In more basic terms, by converting solar energy into electricity, that electricity can then be transformed back into light that could be focused as a laser on a specific target—in this case, an asteroid. The efficiency for converting electricity back into light has, in fact, been increasing considerably. Optics.org reports that German company Jenoptik has created arrays of emitters that can reach efficiencies of 69 percent. The DE-STAR groups assumed 70 percent conversion efficiency from electricity into laser light over the next decade thus seems rather conservative.
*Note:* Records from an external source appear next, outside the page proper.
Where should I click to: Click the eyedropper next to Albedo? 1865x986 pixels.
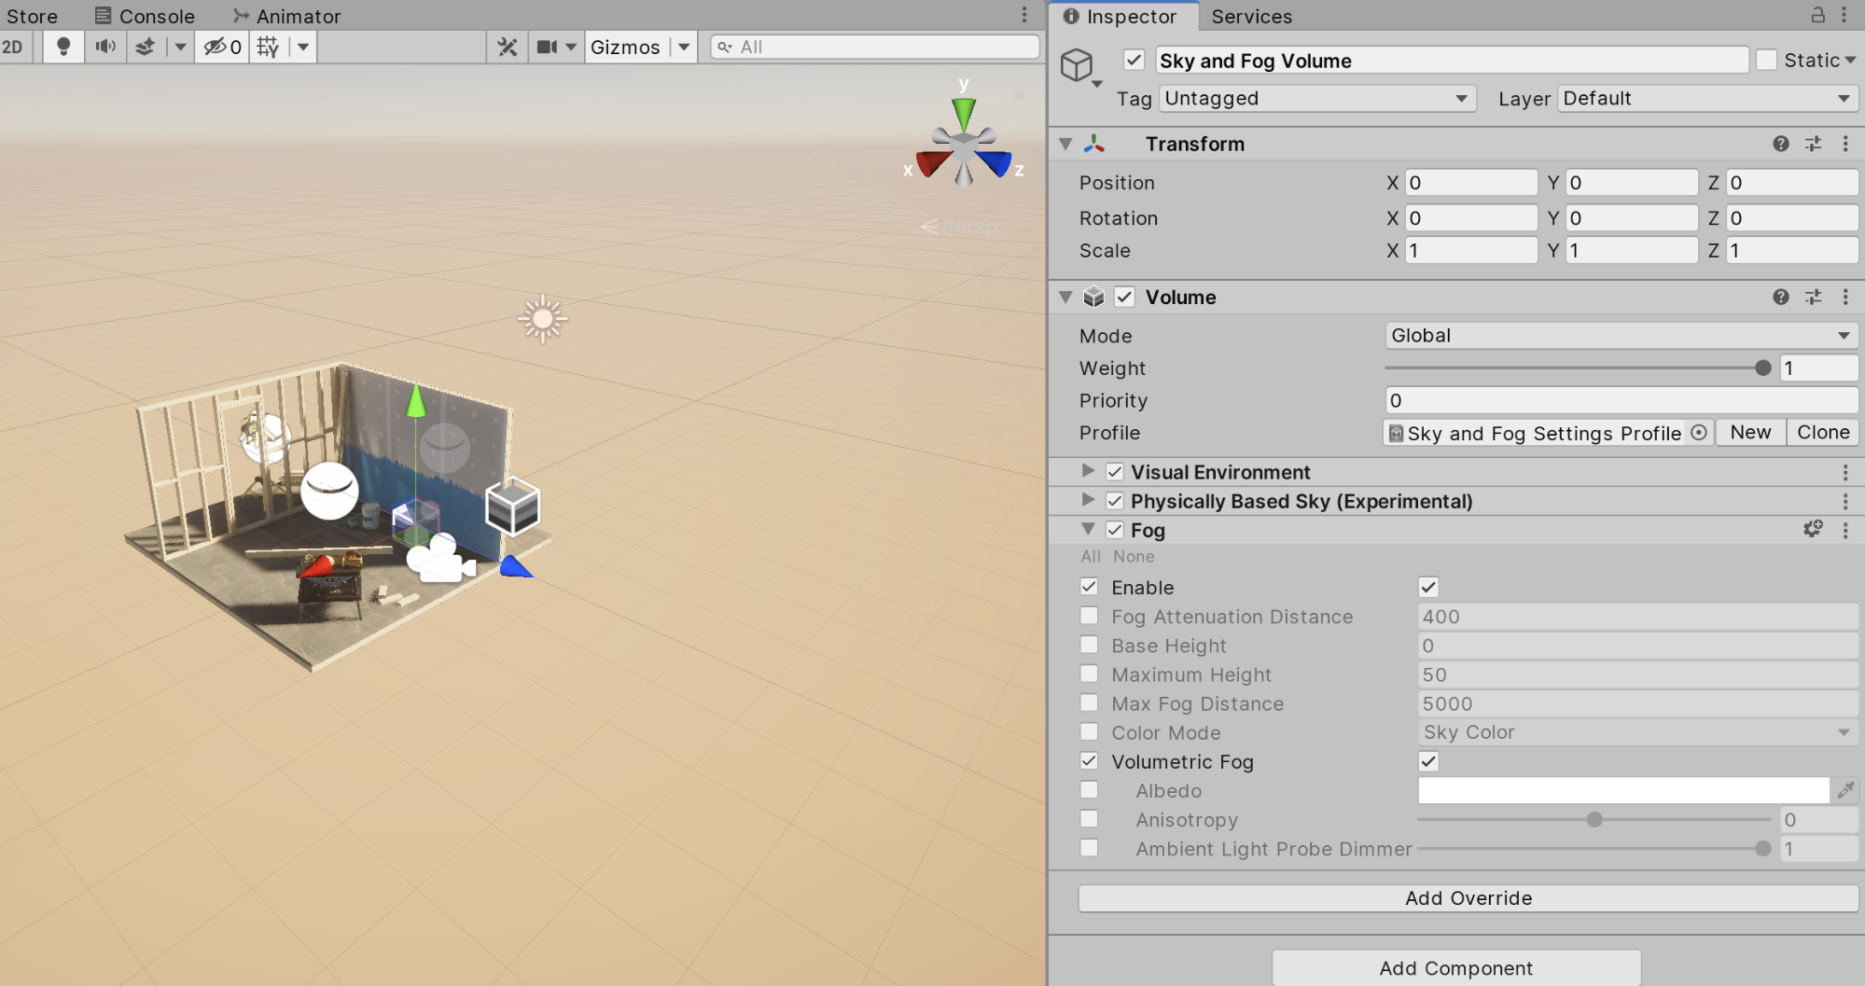point(1845,790)
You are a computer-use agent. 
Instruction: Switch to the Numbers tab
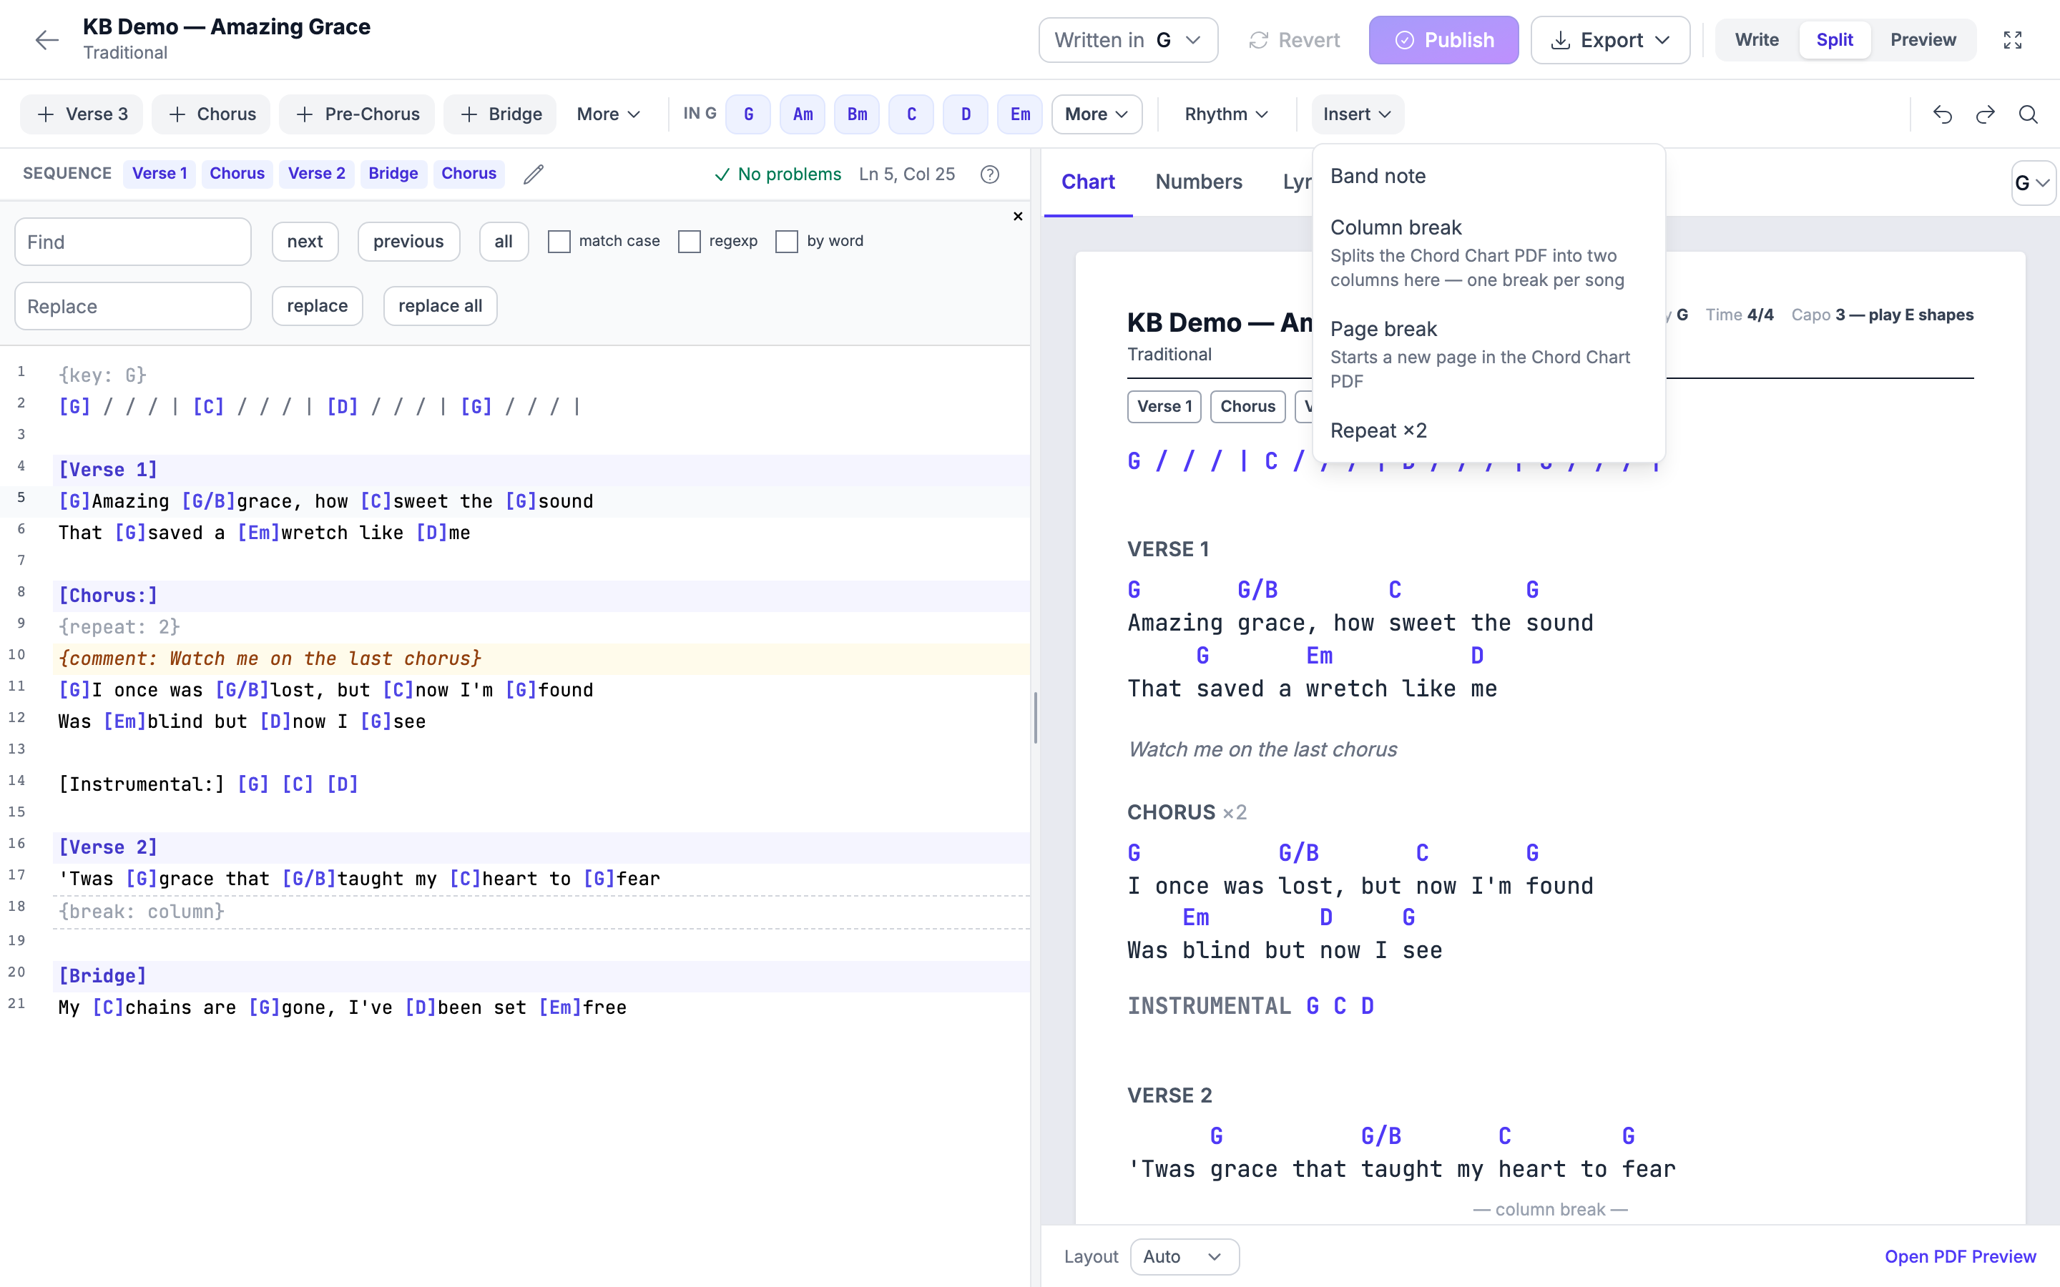(x=1199, y=181)
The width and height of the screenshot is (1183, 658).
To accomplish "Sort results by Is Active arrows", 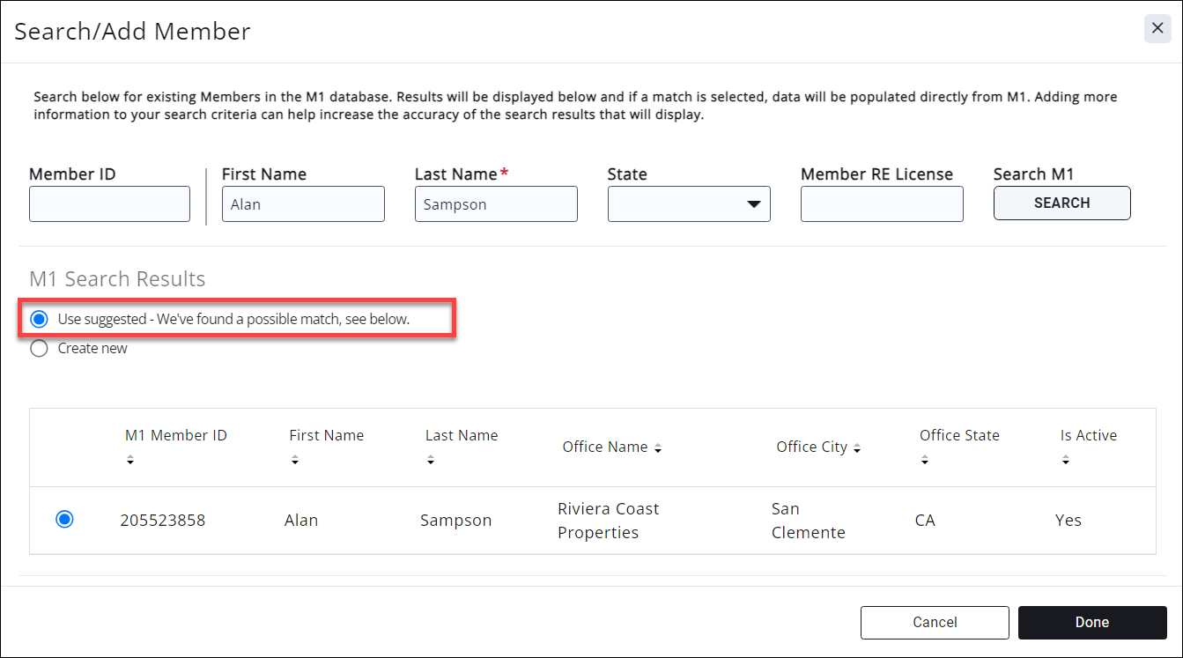I will click(x=1066, y=460).
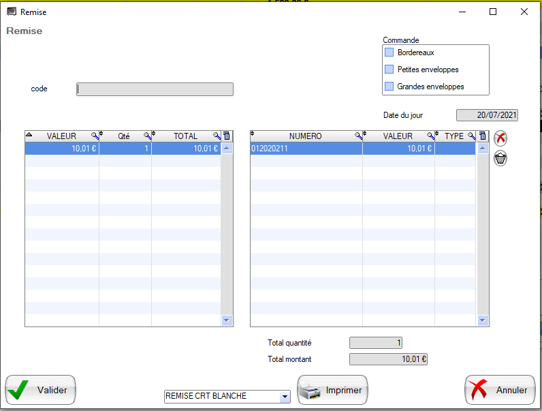
Task: Click search icon in NUMERO column header
Action: (358, 136)
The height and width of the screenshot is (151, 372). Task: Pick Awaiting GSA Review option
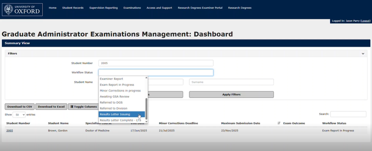click(114, 96)
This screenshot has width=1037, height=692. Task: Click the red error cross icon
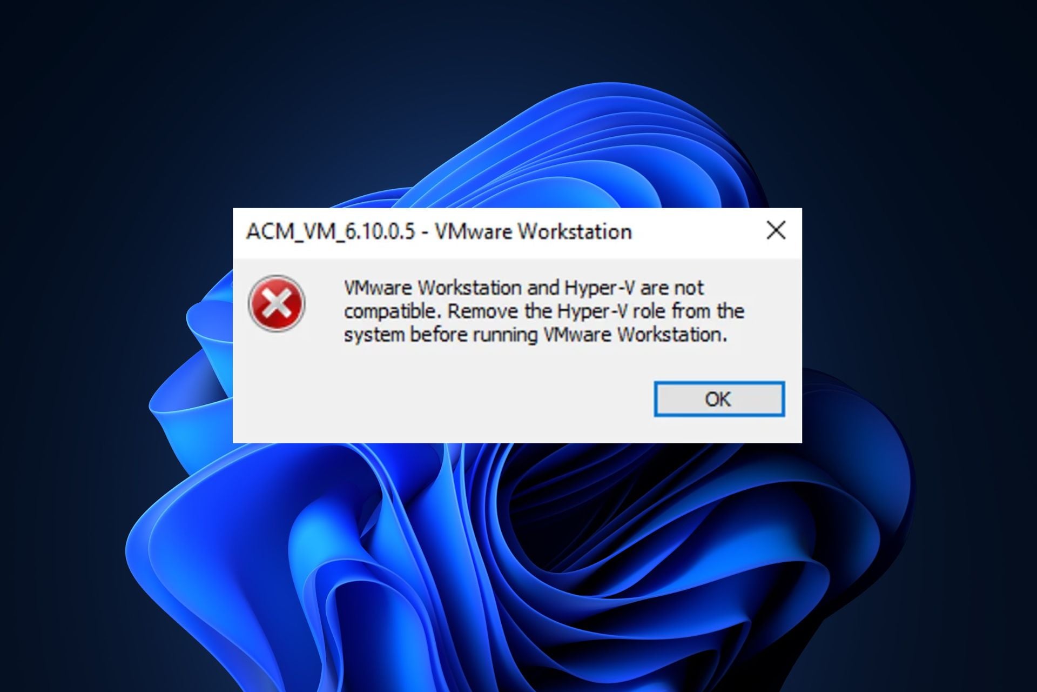pyautogui.click(x=277, y=303)
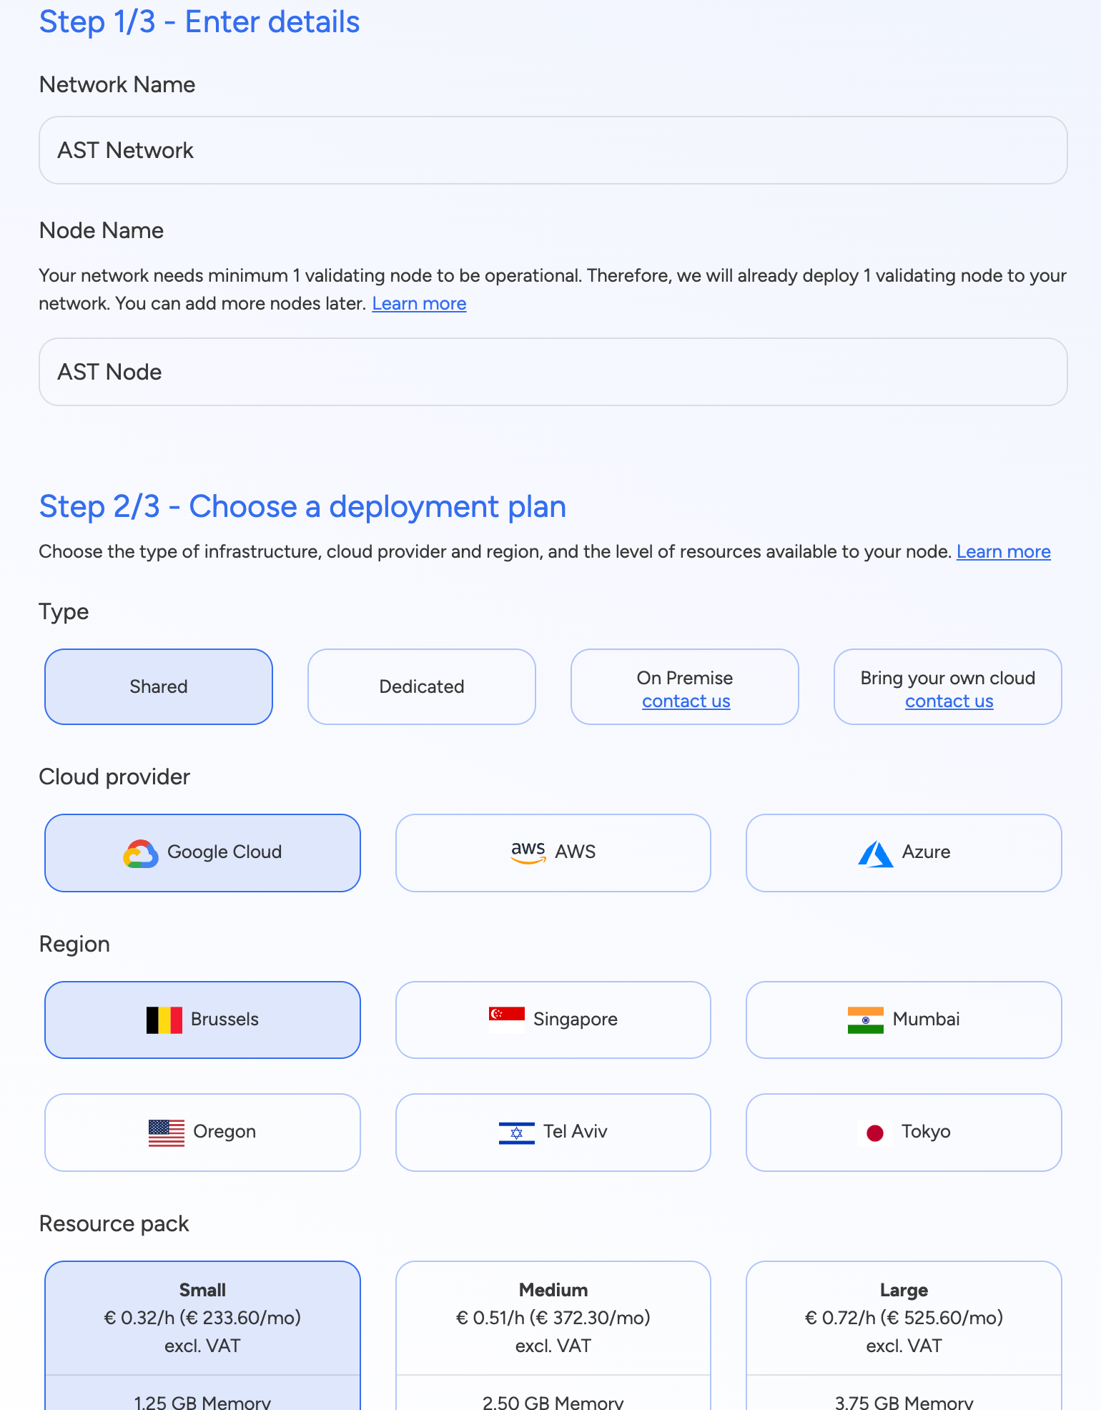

With technology currently moving in the right direction, another issue becomes relevant: how a concept like DE-STAR could actually be mechanically constructed. According to the press release, “DE-STAR 2—at 100 meters in diameter, about the size of the International Space Station—could start nudging small asteroids that pass relatively close by to Earth out of threatening orbits…But DE-STAR 4—at 10 kilometers in diameter, about 100 times the size of the ISS—could deliver 1.4 megatons of energy per day to its target…obliterating an asteroid 500 meters across in one year or moving even larger ones well away from us.” That sounds almost unimaginable at this point, but Professor Lubin remains optimistic. “It’s a modular system, so we can begin with the smaller models and work out the bugs with each iteration,” he says. “It’s a large project, but I don’t think it’s insane on the scale of say, 50 years from now. It’s quite conceivable that we’ll learn how to build these large structures.”

Asteroid impact has been responsible for some of the greatest extinction events in the history of the planet; however, the team working on DE-STAR realizes that these impacts are few and far between. As a result, they have begun thinking of other uses for the project, including photon propulsion for spacecraft.

“With an ultra high-powered laser the light itself becomes a ‘photon rail gun’ that can be used as a form of propulsion,” says Lubin. “You also don’t have to carry it with you; you basically just shine it at a large reflector on the spacecraft, an extreme solar sail.” A DE-STAR 4 system can be used to accelerate interplanetary travel with a 1000 kg craft reaching Mars in about two weeks or accelerate a craft to the outer solar system at about 3 percent of the speed of light. If we can master such systems in our future we might imagine someday building a DE-STAR 6 that is capable of propelling a 10-ton spacecraft to near the speed of light. Science fiction fans rejoice, because DE-STAR may in fact be the first step toward the feasibility of interstellar travel.

Professor Lubin and Professor Hughes have taken an immense task—defending the planet from asteroids—and managed to create an intricate system of doing so that could quite possibly come to life within the century. While the planet is not on the cusp of an extinction-sized impact quite yet, there is nothing wrong with looking ahead. And thanks to the DE-STAR team, Earth is approaching complete safety from total devastation. Perhaps it will even place us on the path to sending probes to nearby stars.